**Task instructions:**
Rewrite the contract excerpt below, starting at "d. Fuel, based" and ending at "transfer of title.", and switch "supplier" to "vendor".

**Text excerpt:**
START

The following, if any, shall be apportioned so that the Purchaser and Seller are assuming the expenses of the property and income from the property as of the date of transfer of title:

a. Rents and security deposits. Seller shall assign to Purchaser all written leases and security deposits affecting the premises. b. Taxes, sewer, water, rents, and condominium or homeowner association fees

c. Municipal assessment yearly installments except as set forth in item “10”.

d. Fuel, based upon fair market value at time of closing as confirmed by a certification provided by Seller’s supplier.

14. RIGHT OF INSPECTION AND ACCESS

Purchaser and/or representative shall be given access to the property for any tests or inspections required by the terms of this contract upon reasonable notice to the Seller or a representative. Purchaser and/or a representative shall be given the right of inspection of the property, at a reasonable hour, within 48 hours prior to transfer of title.

15. TRANSFER OF TITLE/POSSESSION

The transfer of title to the property from Seller to Purchaser will take place at the office of the lender’s attorney if the Purchaser obtains a mortgage loan from a lending institution. Otherwise, the closing will be at the office of the attorney for the Seller. The closing will be on or before ____________________________________. Possession shall be granted upon transfer of title unless

otherwise mutually agreed upon in writing signed by the parties.

16. DEPOSITS

It is agreed that any deposits by the Purchaser are to be deposited with the Listing Broker at _____________________________

___________________________________________as part of the purchase price. If the Seller does not accept the Purchaser’s

offer, all deposits shall be returned to Purchaser. If the offer is accepted by the Seller, all deposits will be held in escrow by the Listing Broker and deposited into the Listing Broker’s escrow account in the institution identified above, until the contingencies and terms have been met. The Purchaser will receive credit on the total amount of the deposit toward the purchase price. Broker shall then apply the total deposit to the brokerage fee. Any excess of deposit over and above the fee earned will go to the Seller. If the contingencies and terms contained herein cannot be resolved, or in the event of default by the Seller or the Purchaser, the deposits will be held by the Broker pending a resolution of the disposition of the deposits.

END

**Data extract:**
START

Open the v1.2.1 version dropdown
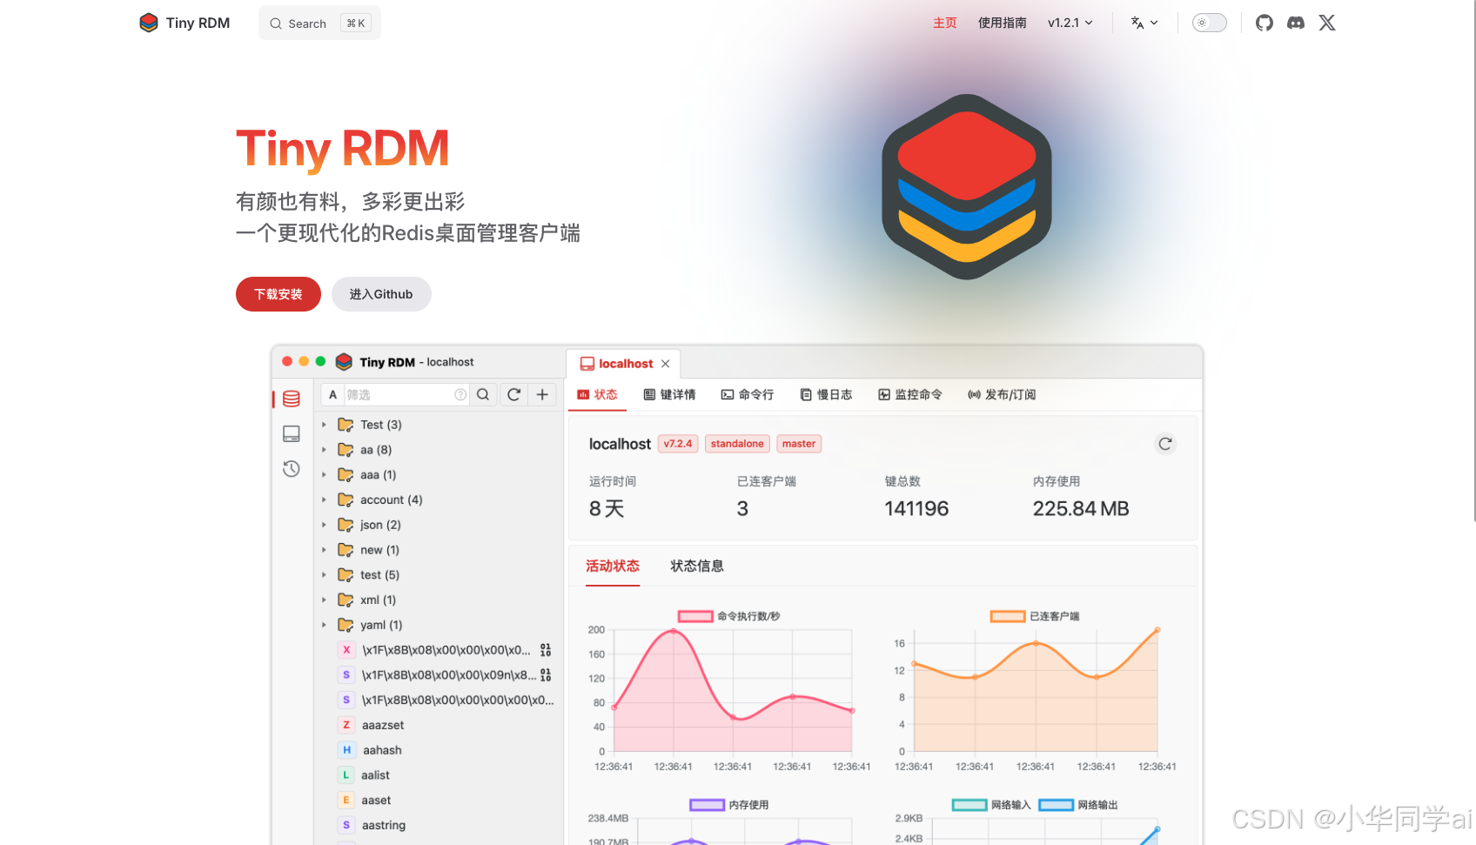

END

**The reply:**
d. Fuel, based upon fair market value at time of closing as confirmed by a certification provided by Seller’s vendor.

14. RIGHT OF INSPECTION AND ACCESS

Purchaser and/or representative shall be given access to the property for any tests or inspections required by the terms of this contract upon reasonable notice to the Seller or a representative. Purchaser and/or a representative shall be given the right of inspection of the property, at a reasonable hour, within 48 hours prior to transfer of title.